Price-sensitive importing markets for liquefied natural gas in Asia have been described as “virtually locked out” of new supply until 2025 and beyond as European demand fuels a prolonged high-price outlook, sources told Upstream.
Panellists and attendees in conversation with Upstream during the World LNG Summit & Awards event in Athens, Greece, claimed that the price evolution that affected LNG markets, driven by surging European demand, is producing a scenario where a number of Asia-region importers will continue to be priced out of supply in the medium term.
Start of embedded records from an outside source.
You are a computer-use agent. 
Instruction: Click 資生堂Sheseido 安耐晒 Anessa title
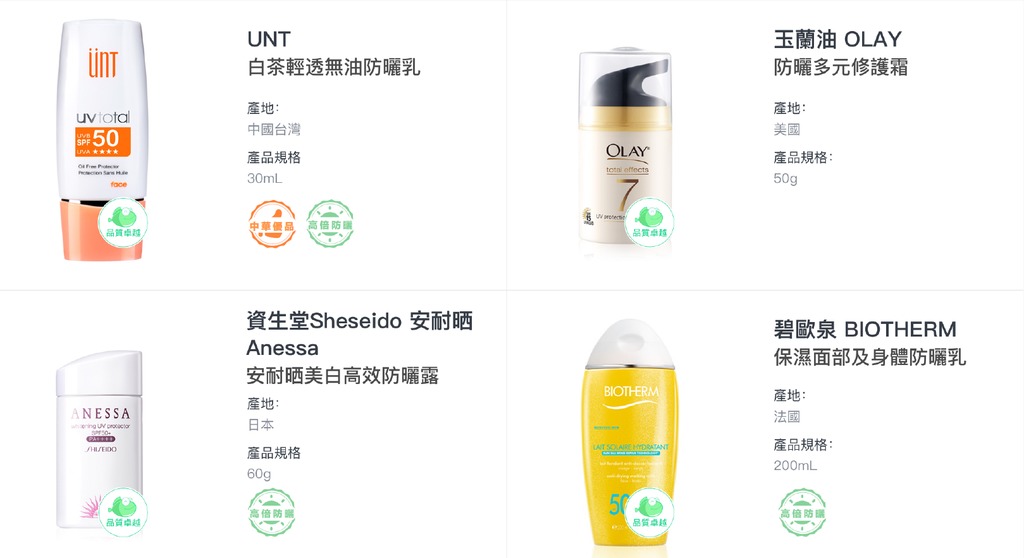coord(359,335)
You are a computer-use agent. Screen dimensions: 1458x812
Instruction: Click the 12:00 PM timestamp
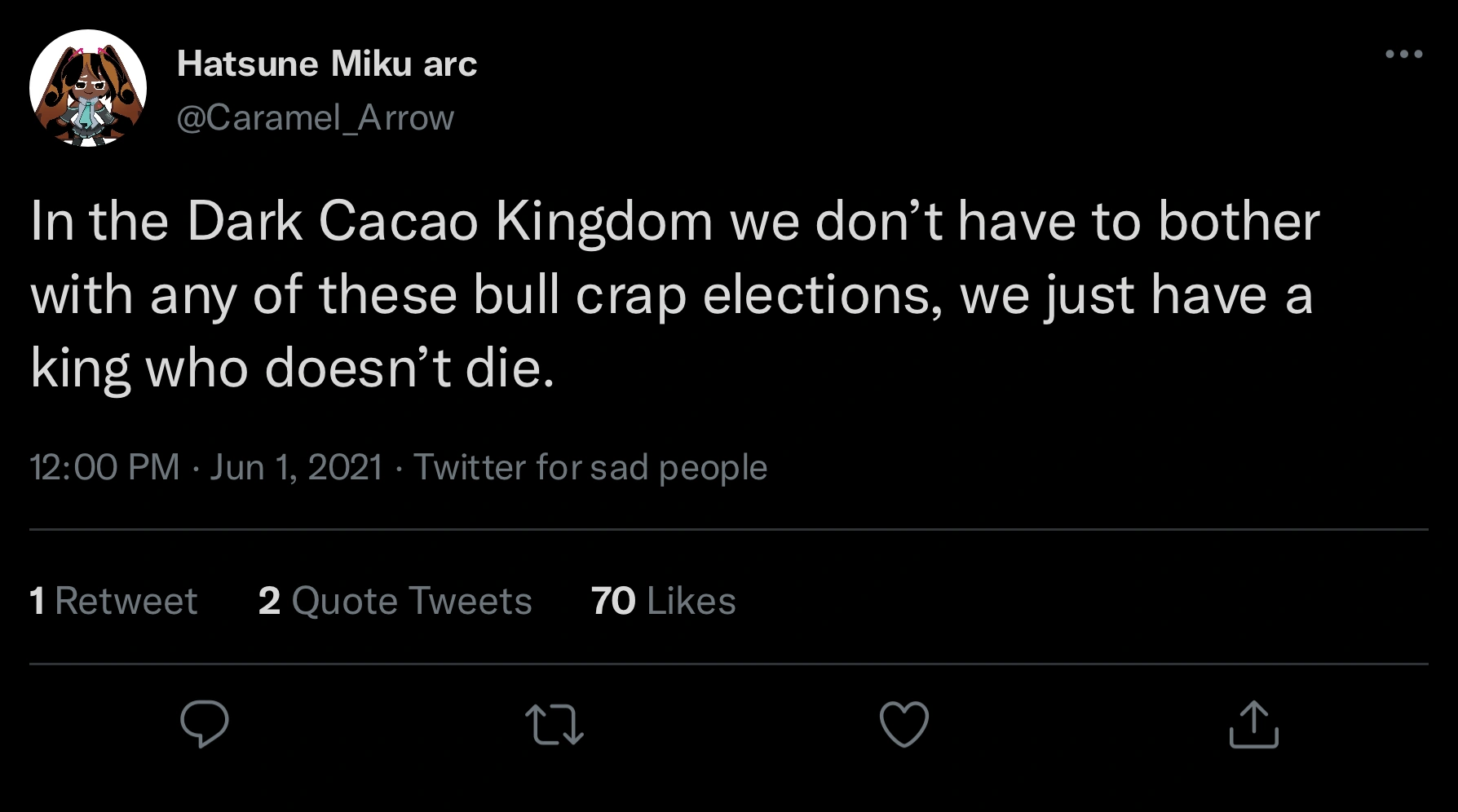coord(104,468)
“Emerging markets [will] most likely have no realistic access to LNG in 2023, 2024, 2025,” International Finance Corporation principal industry specialist Alan Townsend said during a panel discussion on Friday.
He added that it will be in the “back half of the 2020s when we’ll see more supply reaching emerging markets”.
As prices surged in 2022 and Europe turned from an LNG sink to a premium market, as Patrick Dugas, vice president of LNG trading at TotalEnergies Gas & Power, described the shift, Asian LNG demand fell off a cliff as a result.
“Europe used to be last resort market. It has switched to a premium market. This will reshuffle all of our industries,” he said.
“You’ll see a kind of beauty contest between Asia and Europe for where the LNG cargo will go.”
Imports in China and India, which are Asia’s largest growth markets for LNG, fell by about one-fifth in 2022 against last year’s levels. Other importers such as Pakistan, Thailand and Bangladesh saw substantial drops.
The degree of exposure to the spot market, as opposed to active long-term agreements, varies between destinations.
Sources stressed that the most price-sensitive destinations tended to have a higher share of supply sourced on spot, which the current high price environment precludes.
“High prices are here to stay for the foreseeable, and it means that many of those markets won’t be able to return to buying spot — probably beyond 2025, some say 2030,” one delegate told Upstream.
“If you are price sensitive, you are virtually locked out of LNG supply for years ahead.”
With fewer LNG cargo reaching Asian buyers, a number of those markets increased coal consumption, as the coal to gas switch that was under way saw an abrupt reversal.
This was, delegates commented, an unwanted but predictable consequence of the underinvestment in fossil fuel supply.
“Insufficient gas supply is pushing people back to lignite, back to coal, which are much dirtier — that is the opposite of what the energy transition is supposed to achieve,” one delegate said.